Based on the above, and with the proper height requirement to reach the V_T for each droplet size, the λ needed to produce an LWC = 0.5 g/m³ can now be calculated. A LWC of 0.5 g/m³ is typical for freezing rain and freezing drizzle outside clouds, according to FAA/AR-09/45 [38]. Figure 6 shows the variation of λ needed to produce a LWC = 0.5 g/m³ for the variety of droplet sizes. As the figure shows, a higher λ is needed when the droplet size increases. A maximum of 100 g dm⁻² h⁻¹ was estimated for a droplet size of 1500 μm. For the MVD selected for testing, the λ for a LWC = 0.5 g/m³ is around 5 g dm⁻² h⁻¹ for 120 µm and around 73 g dm⁻² h⁻¹ for 800 µm.

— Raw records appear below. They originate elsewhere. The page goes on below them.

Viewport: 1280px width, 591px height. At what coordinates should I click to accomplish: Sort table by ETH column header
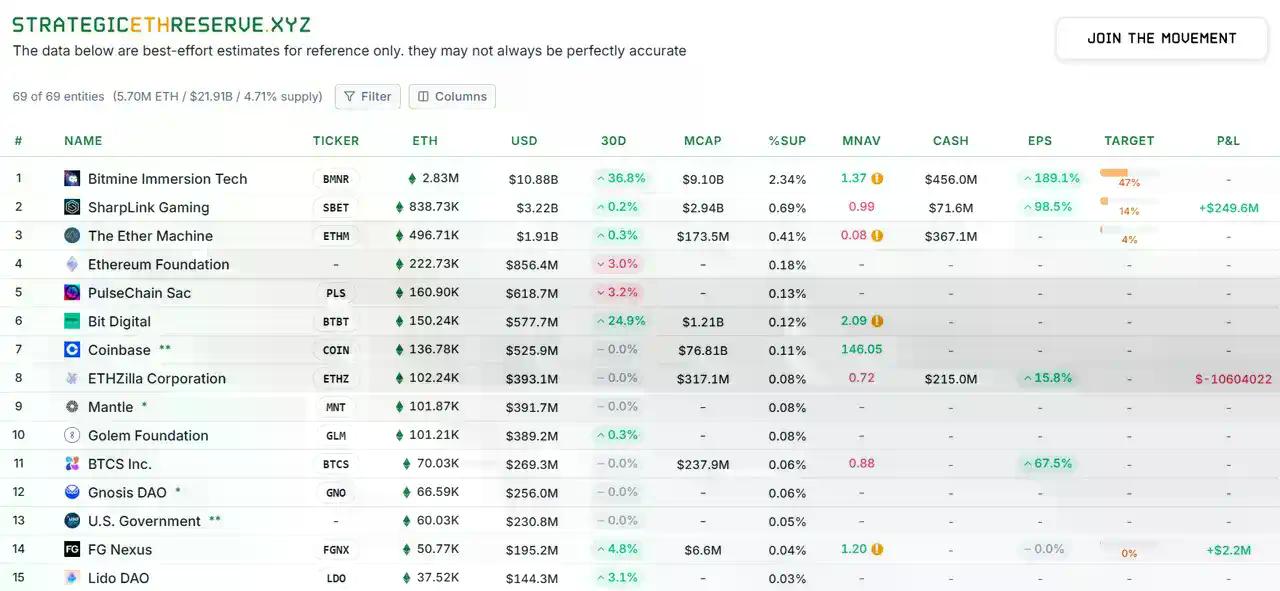tap(425, 141)
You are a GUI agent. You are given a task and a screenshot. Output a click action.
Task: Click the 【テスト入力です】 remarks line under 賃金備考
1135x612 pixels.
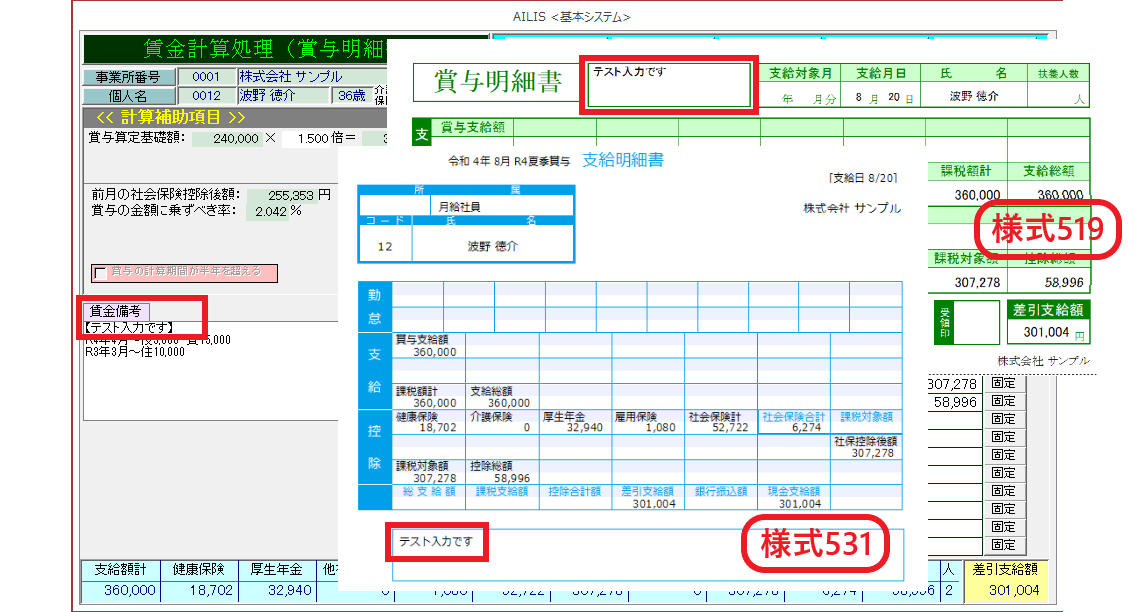pos(130,326)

In a similar analogy to the preceding section, the LWC produced based on a λ of 25 g dm⁻² h⁻¹ is investigated which is typical for ground icing. Figure 7 shows the variation of the LWC versus the droplet size that is obtained for a λ of 25 g dm⁻² h⁻¹. For the fixed λ, the LWC produced decreases with increasing droplet size, varying between 3 g/m³ at 100 μm down to almost 0.1 g/m³ for a droplet size of 1500 μm. For the MVD selected, this corresponds to a LWC of 2.53 g/m³ for droplets of 120 µm and a LWC of 0.19 g/m³ for droplets of 800 µm.

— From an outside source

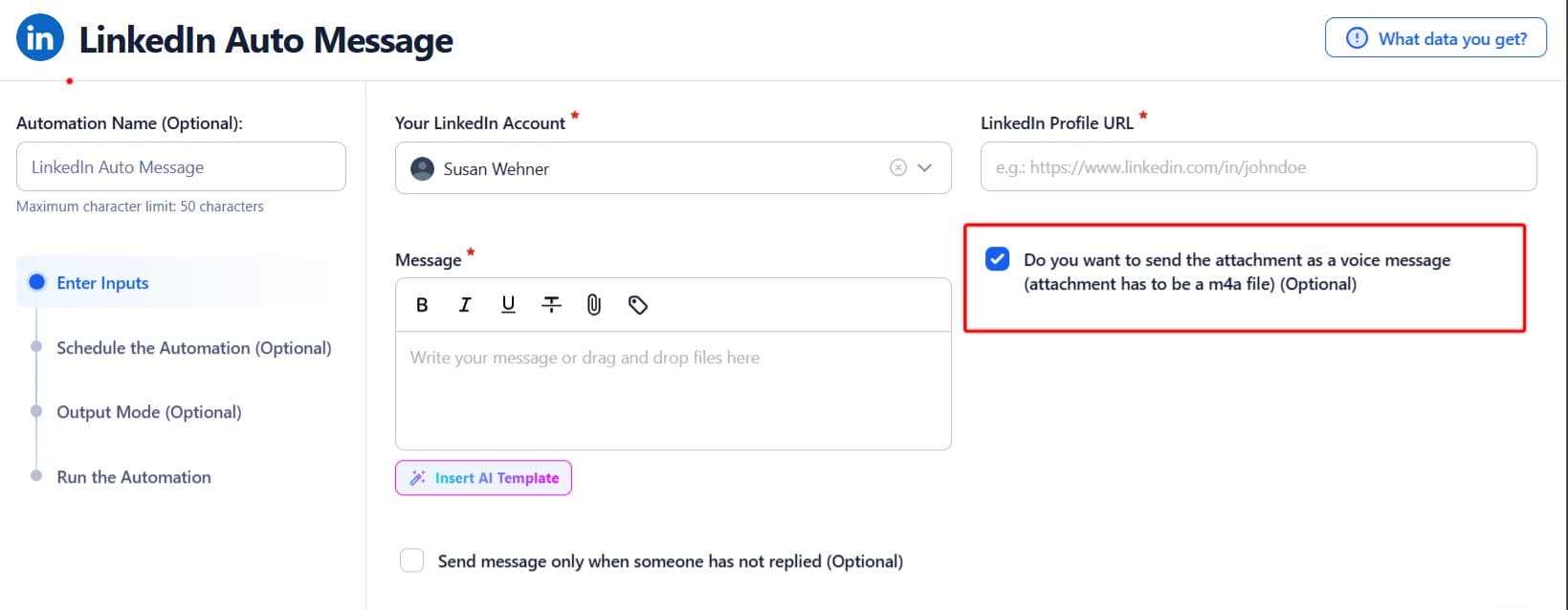Image resolution: width=1568 pixels, height=610 pixels.
Task: Select the Bold formatting icon
Action: 421,304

2.6. Tracking the Droplets’ Terminal Velocity

An experiment was conducted to validate the water droplets terminal velocity after falling from the chamber’s ceiling, making sure the calculations from the previous section were correct and to confirm that the droplets had reached terminal velocity at rotor height. For the experiment, the chamber was darkened, and a light source was placed behind the falling stream of water. A camera was used to take photos of the falling water droplets at a rate of 200 photos per second (a picture every 5 ms). Using a ruler as an established scale, the distance traveled by a single droplet between two photos was then measured using digitizing software. A cover with a single slit is installed on top of the camera to obtain a single slice of droplets falling at a single and known distance from the camera. Knowing the time difference between the photos from the rate of the camera, the velocity of the droplet could be calculated. This was done for many droplets, of both similar and different sizes, to confirm the consistency between the velocities of the different droplets and validate the calculation for the whole range of droplet size generated. This simple setup was developed to strengthen confidence in the theoretical calculations done at the previous section, using simple and widely accepted theory, and for this reason the precision of the method was deemed sufficient.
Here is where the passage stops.